Ela se interessa por música? Uma boa medida é estudar a teoria musical e a posterior aprendizagem de um instrumento. O que ela prefere é desenhar e pintar? Cursos específicos de desenho são um bom pontapé inicial.

"Cuidar do cachorrinho dele, em vez de a mãe, o pai ou a empregada, ajudar a arrumar as próprias roupas, o adulto faz junto, tem que fazer o dele também, porque o exemplo é que educa. Criar vasos, plantas, uma horta, um canteiro. Alguma coisa que ajude a criança a fazer algo que fica feito. Visitar e sair para lugares é muito bom, quando tem jeito de ir pras férias, quem mora na praia vem ao campo, quem mora na montanha vai à praia."

Outras iniciativas, como a aceleração pedagógica, o famoso pular uma série, são mais polêmicas e sua eficácia ainda não foi comprovada.

Joelma Pereira, mãe de Enzo, um garoto com altas habilidades matemáticas, conta que uma boa saída para saciar a fome de conhecimento lógico-matemático do filho foi descobrir e estudar o funcionamento de máquinas complexas, como carros e aviões.
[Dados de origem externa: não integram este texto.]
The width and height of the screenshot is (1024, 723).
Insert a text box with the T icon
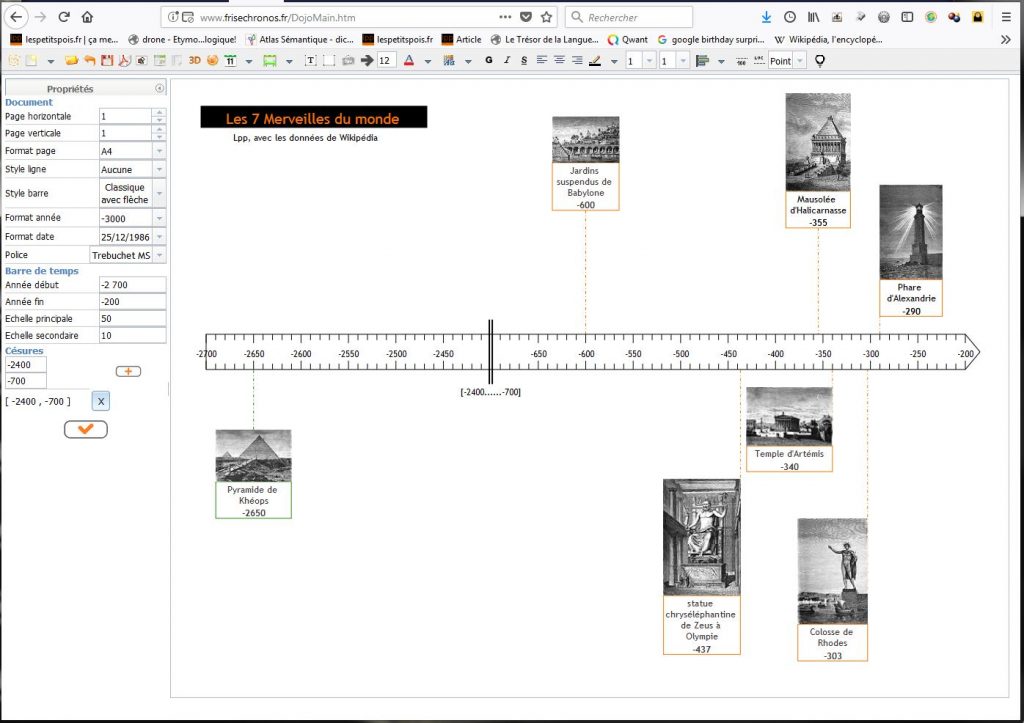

"Agora ele está na expectativa de fazer 14 anos para fazer um curso de mecânica no Senac. ´Mãe, eu já fico embaixo do carro com o papai!´ O pai e o tio têm jipe, fazem trilha, então a diversão dele é entrar debaixo do carro para ajudar."

Finalmente, a medida mais importante apontada por todos os psicólogos e pedagogos é mostrar a criança que a alta habilidade não a torna essencialmente diferente, melhor nem pior que outras crianças.

Isso afasta o preconceito que pode surgir com o rótulo de superdotado e não prejudica a autoestima da criança.

Joelma decidiu não falar formalmente ao filho que ele possui alta habilidade em matemática. Em vez disso, explicou a ele que a educação suplementar é uma forma de reforçar uma facilidade que ele tem, e um jeito de ter mais contato com um assunto que ele gosta. Assim, ele tem uma relação saudável com a habilidade dele.